** Start **

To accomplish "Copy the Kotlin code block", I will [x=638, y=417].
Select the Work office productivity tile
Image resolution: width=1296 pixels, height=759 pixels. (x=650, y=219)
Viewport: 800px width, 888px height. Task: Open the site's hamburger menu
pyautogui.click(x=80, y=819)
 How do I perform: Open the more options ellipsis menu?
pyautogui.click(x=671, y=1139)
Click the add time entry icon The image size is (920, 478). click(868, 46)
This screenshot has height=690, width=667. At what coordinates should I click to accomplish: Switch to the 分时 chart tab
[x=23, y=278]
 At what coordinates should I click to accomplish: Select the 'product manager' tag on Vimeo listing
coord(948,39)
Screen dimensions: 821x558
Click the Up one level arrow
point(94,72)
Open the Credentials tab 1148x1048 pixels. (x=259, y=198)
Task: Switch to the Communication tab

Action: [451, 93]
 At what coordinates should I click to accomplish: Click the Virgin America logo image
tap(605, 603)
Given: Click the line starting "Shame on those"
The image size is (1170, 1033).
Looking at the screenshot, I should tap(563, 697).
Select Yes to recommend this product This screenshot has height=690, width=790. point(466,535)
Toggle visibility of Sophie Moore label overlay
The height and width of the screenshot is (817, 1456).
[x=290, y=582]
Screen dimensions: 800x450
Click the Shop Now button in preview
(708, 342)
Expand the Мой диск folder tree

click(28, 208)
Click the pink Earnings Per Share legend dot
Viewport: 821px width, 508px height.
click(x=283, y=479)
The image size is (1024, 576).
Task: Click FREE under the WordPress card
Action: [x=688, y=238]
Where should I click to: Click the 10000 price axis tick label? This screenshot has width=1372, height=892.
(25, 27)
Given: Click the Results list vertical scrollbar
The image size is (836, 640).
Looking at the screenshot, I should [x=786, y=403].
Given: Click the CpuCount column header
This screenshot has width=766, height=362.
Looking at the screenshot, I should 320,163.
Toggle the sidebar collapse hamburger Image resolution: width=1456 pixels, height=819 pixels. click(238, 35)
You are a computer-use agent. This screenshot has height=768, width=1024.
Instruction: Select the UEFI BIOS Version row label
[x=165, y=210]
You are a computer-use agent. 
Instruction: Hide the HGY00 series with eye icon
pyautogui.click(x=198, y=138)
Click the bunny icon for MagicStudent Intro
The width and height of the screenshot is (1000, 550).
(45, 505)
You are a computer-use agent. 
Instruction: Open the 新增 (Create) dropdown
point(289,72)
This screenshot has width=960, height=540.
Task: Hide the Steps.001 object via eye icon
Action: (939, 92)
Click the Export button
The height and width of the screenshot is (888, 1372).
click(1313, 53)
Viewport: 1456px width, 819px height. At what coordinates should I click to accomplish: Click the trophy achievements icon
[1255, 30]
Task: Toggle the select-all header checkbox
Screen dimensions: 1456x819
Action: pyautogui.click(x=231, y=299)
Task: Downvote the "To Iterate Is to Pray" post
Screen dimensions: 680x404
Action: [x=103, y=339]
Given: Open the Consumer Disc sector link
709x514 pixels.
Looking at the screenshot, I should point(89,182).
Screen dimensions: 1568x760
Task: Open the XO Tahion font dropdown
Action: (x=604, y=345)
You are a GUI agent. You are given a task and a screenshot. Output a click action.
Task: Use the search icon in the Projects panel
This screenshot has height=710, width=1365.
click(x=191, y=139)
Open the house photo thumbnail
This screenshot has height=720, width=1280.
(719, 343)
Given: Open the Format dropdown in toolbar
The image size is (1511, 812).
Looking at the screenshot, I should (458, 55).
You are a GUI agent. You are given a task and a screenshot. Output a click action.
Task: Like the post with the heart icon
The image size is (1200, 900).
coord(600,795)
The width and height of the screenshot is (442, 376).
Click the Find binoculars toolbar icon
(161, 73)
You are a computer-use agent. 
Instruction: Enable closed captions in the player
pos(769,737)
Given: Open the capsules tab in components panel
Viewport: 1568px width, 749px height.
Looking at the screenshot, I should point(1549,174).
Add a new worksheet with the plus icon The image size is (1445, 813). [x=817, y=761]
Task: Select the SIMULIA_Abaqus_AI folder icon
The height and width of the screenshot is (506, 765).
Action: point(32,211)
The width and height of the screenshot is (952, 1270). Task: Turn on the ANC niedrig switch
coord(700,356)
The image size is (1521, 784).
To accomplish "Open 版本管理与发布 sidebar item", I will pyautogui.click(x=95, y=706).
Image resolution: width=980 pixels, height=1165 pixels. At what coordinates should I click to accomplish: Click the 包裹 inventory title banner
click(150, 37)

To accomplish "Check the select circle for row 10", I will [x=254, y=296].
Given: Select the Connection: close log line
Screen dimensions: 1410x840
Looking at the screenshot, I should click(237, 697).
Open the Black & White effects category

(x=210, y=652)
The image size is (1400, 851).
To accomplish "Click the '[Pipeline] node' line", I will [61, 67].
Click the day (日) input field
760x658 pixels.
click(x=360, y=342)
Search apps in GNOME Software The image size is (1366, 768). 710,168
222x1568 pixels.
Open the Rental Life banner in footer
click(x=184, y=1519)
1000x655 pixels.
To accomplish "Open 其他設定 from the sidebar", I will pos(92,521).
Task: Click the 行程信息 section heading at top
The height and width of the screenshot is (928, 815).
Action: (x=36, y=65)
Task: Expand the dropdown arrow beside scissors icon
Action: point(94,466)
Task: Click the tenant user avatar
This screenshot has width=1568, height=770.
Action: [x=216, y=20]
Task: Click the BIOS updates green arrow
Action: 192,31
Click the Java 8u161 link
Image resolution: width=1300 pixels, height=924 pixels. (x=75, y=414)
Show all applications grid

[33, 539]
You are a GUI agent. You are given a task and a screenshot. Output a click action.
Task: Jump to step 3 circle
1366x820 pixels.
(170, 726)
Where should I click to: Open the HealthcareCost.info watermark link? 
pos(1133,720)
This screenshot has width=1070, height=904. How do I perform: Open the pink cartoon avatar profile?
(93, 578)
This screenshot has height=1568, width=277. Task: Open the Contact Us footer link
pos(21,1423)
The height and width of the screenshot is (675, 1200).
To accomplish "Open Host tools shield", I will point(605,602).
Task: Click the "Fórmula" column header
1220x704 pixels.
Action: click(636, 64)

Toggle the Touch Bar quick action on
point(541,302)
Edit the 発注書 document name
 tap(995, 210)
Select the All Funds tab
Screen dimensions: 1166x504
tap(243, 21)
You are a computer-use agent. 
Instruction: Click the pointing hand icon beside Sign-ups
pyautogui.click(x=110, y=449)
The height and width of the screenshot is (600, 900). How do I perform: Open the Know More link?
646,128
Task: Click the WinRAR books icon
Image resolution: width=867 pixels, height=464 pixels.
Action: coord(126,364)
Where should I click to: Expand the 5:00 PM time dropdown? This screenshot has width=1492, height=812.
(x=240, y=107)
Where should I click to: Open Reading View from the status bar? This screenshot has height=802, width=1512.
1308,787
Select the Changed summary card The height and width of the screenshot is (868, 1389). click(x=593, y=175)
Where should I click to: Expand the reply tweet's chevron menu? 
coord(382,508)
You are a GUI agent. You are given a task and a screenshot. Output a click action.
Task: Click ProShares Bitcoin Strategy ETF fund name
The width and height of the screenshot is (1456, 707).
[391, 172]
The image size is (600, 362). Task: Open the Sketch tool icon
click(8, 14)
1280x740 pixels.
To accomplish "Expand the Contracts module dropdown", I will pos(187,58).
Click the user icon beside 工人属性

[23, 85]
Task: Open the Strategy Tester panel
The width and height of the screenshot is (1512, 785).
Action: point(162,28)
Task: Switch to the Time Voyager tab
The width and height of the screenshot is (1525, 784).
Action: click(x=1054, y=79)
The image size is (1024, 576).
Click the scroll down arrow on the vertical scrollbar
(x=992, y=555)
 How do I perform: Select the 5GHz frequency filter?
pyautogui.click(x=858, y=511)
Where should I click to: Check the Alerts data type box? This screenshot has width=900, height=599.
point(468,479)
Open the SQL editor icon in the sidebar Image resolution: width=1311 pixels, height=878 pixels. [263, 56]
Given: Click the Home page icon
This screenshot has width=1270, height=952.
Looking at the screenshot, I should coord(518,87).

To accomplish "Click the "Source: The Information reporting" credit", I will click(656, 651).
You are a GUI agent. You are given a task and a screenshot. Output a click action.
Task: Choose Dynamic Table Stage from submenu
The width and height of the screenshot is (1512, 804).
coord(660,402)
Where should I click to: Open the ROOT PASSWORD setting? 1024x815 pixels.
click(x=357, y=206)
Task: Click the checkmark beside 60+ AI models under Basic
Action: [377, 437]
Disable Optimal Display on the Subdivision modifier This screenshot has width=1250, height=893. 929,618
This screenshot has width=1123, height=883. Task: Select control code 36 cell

** End **

WHAT IS EXPECTED ▸
Revise the lines from the one containing "Task: Downvote the" down to the one containing "Add a new worksheet", changing "toolbar" to "ribbon" and leaving all else as is. Return only those lines.

PROBLEM SOLUTION ▸
Task: Downvote the "To Iterate Is to Pray" post
Screen dimensions: 680x404
Action: [x=103, y=339]
Given: Open the Consumer Disc sector link
709x514 pixels.
Looking at the screenshot, I should point(89,182).
Screen dimensions: 1568x760
Task: Open the XO Tahion font dropdown
Action: (x=604, y=345)
You are a GUI agent. You are given a task and a screenshot. Output a click action.
Task: Use the search icon in the Projects panel
This screenshot has height=710, width=1365.
click(x=191, y=139)
Open the house photo thumbnail
This screenshot has height=720, width=1280.
(719, 343)
Given: Open the Format dropdown in ribbon
The image size is (1511, 812).
Looking at the screenshot, I should (458, 55).
You are a GUI agent. You are given a task and a screenshot. Output a click action.
Task: Like the post with the heart icon
The image size is (1200, 900).
coord(600,795)
The width and height of the screenshot is (442, 376).
Click the Find binoculars ribbon icon
(161, 73)
You are a computer-use agent. 
Instruction: Enable closed captions in the player
pos(769,737)
Given: Open the capsules tab in components panel
Viewport: 1568px width, 749px height.
Looking at the screenshot, I should point(1549,174).
Add a new worksheet with the plus icon The image size is (1445, 813). [x=817, y=761]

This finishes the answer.